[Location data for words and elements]
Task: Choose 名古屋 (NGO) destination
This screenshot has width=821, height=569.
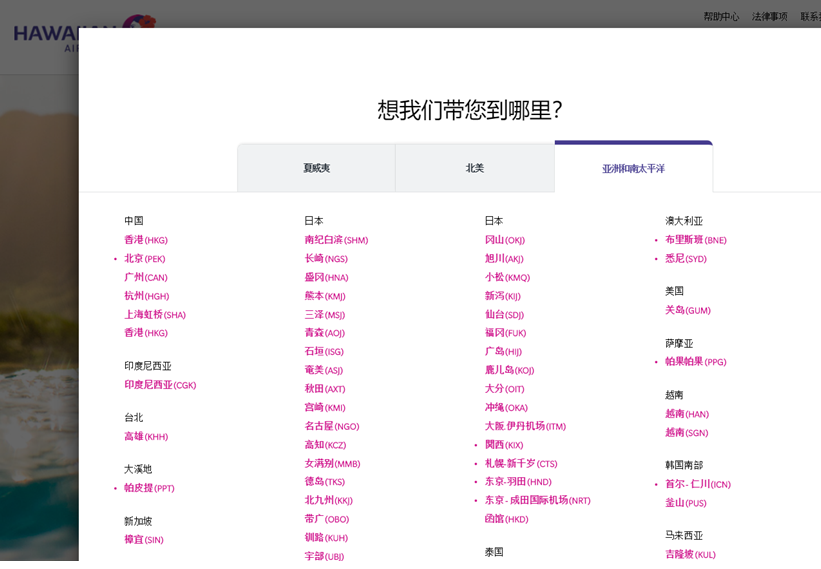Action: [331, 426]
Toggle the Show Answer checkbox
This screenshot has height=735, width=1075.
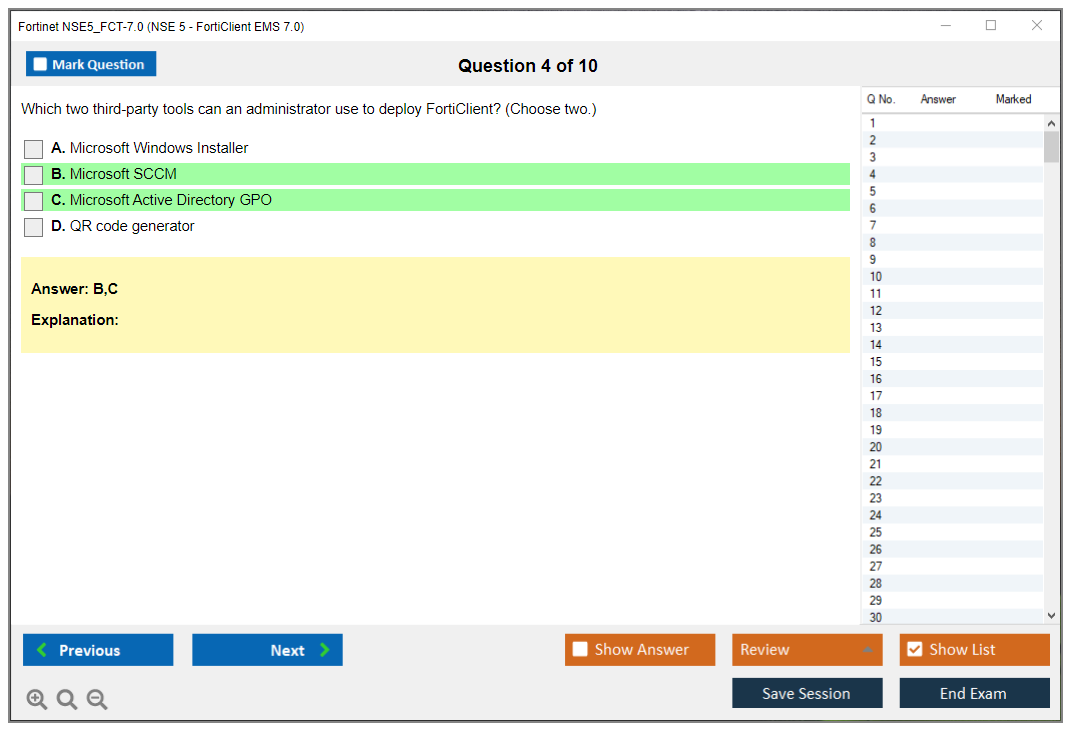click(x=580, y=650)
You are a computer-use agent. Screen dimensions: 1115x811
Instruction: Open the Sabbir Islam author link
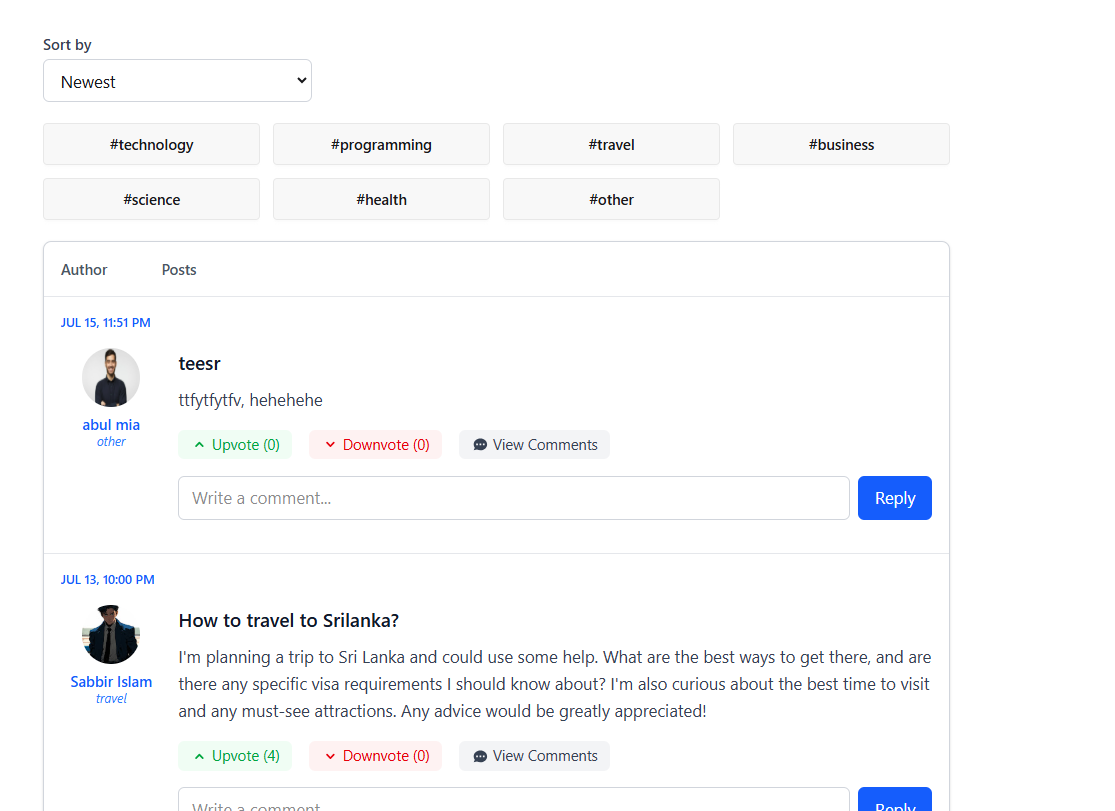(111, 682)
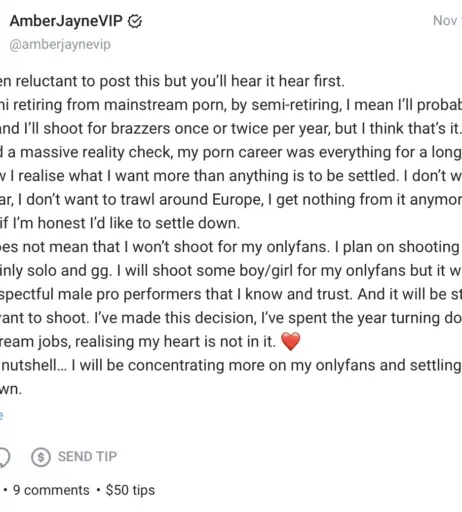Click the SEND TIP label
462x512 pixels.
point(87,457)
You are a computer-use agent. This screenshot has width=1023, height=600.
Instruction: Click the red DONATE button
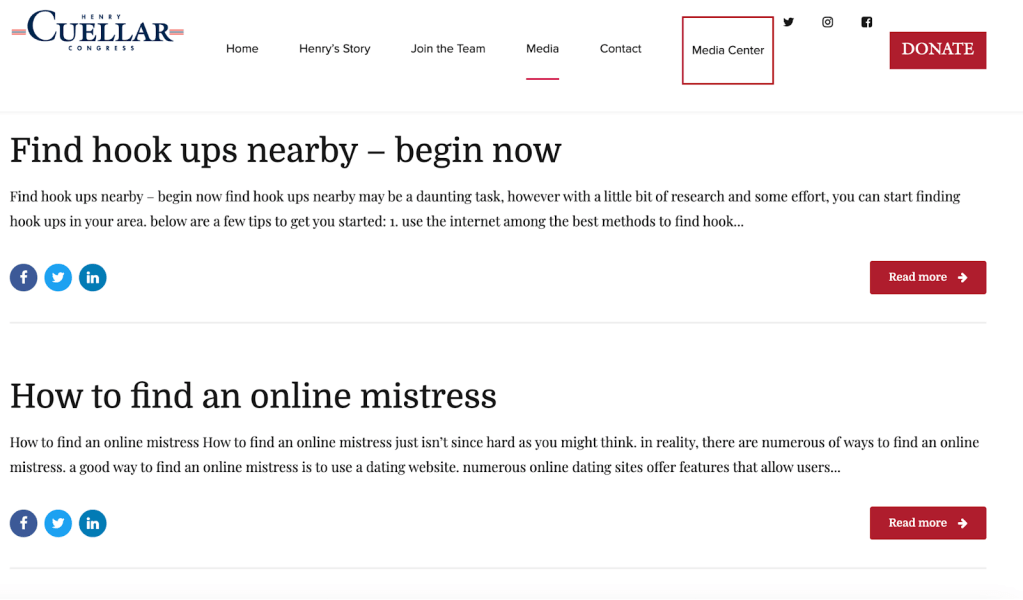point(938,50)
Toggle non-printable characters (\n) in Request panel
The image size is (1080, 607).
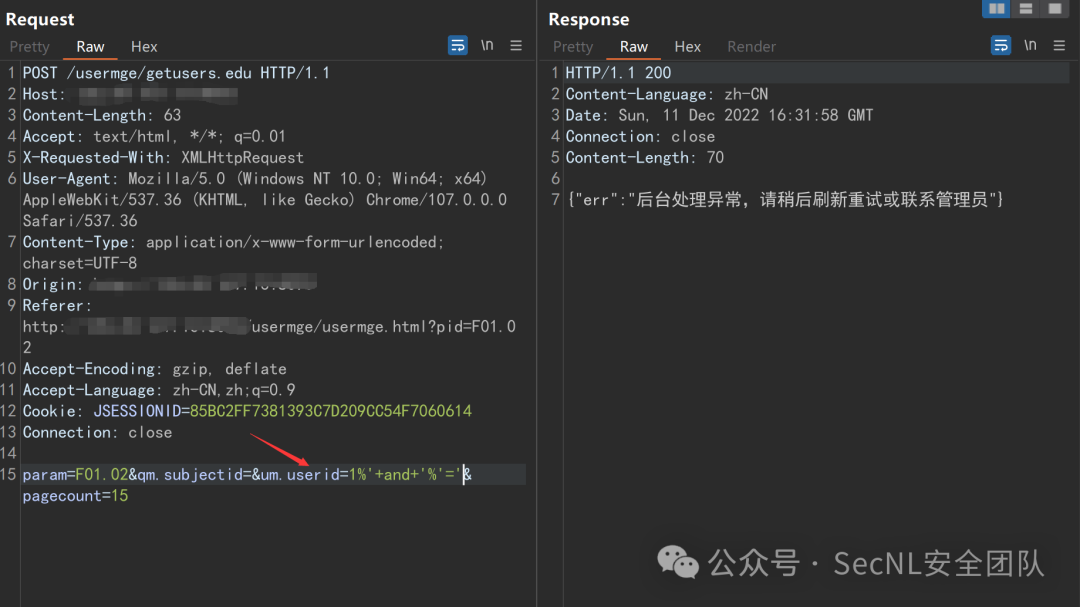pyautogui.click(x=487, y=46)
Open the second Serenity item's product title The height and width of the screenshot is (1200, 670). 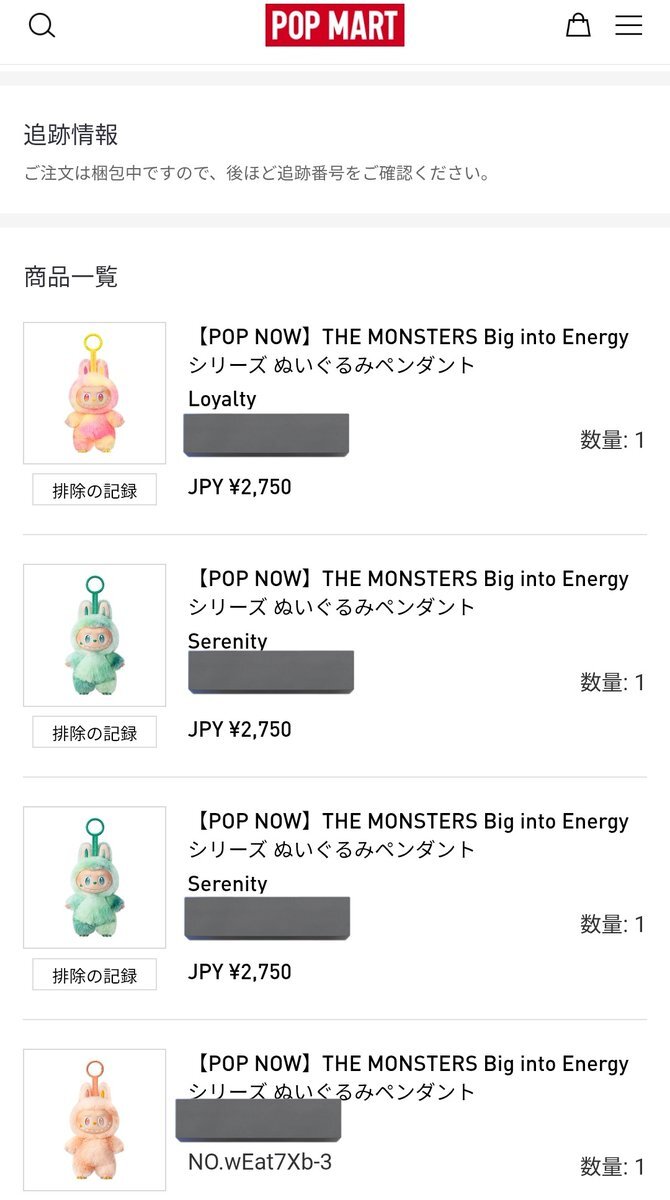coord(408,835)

## YOUR OBJECTIVE
Convert the items, starting at the first line and ending at the line that contains "point(87,457)", into a JSON list of strings with one string per line and no blank lines. Omit the pictures from the list.

## TASK RESPONSE
[
  "Task: Choose 名古屋 (NGO) destination",
  "This screenshot has width=821, height=569.",
  "Action: [331, 426]",
  "Toggle the Show Answer checkbox",
  "This screenshot has height=735, width=1075.",
  "click(x=580, y=650)",
  "You are a computer-use agent. Screen dimensions: 1115x811",
  "Instruction: Open the Sabbir Islam author link",
  "(111, 682)",
  "Click the SEND TIP label",
  "462x512 pixels.",
  "point(87,457)"
]